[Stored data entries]
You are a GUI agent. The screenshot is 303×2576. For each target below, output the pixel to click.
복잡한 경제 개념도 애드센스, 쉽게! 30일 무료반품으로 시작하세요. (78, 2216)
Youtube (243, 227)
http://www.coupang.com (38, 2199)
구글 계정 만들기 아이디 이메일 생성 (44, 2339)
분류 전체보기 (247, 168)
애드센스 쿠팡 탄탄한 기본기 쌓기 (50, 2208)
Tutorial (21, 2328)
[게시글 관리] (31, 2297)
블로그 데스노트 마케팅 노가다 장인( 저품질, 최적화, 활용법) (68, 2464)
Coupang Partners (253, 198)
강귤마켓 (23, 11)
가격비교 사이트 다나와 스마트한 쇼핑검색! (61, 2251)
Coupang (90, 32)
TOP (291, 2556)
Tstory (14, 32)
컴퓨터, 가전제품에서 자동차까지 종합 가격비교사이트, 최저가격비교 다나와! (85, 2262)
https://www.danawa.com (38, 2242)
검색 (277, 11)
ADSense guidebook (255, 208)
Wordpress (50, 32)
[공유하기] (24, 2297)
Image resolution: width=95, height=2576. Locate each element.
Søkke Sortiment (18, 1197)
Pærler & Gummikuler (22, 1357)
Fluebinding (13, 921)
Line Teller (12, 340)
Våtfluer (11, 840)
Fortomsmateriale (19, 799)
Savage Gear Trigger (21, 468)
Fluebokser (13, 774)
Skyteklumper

◆ **Prompt**
Print every line from the one that contains "Youtube (243, 227)" to the end of the records, exactly as written, and nothing more.

◆ **Reply to the exercise**
Youtube (243, 227)
http://www.coupang.com (38, 2199)
구글 계정 만들기 아이디 이메일 생성 (44, 2339)
분류 전체보기 (247, 168)
애드센스 쿠팡 탄탄한 기본기 쌓기 (50, 2208)
Tutorial (21, 2328)
[게시글 관리] (31, 2297)
블로그 데스노트 마케팅 노가다 장인( 저품질, 최적화, 활용법) (68, 2464)
Coupang Partners (253, 198)
강귤마켓 (23, 11)
가격비교 사이트 다나와 스마트한 쇼핑검색! (61, 2251)
Coupang (90, 32)
TOP (291, 2556)
Tstory (14, 32)
컴퓨터, 가전제품에서 자동차까지 종합 가격비교사이트, 최저가격비교 다나와! (85, 2262)
https://www.danawa.com (38, 2242)
검색 (277, 11)
ADSense guidebook (255, 208)
Wordpress (50, 32)
[공유하기] (24, 2297)
Image resolution: width=95, height=2576. Locate each element.
Søkke Sortiment (18, 1197)
Pærler & Gummikuler (22, 1357)
Fluebinding (13, 921)
Line Teller (12, 340)
Våtfluer (11, 840)
Fortomsmateriale (19, 799)
Savage Gear Trigger (21, 468)
Fluebokser (13, 774)
Skyteklumper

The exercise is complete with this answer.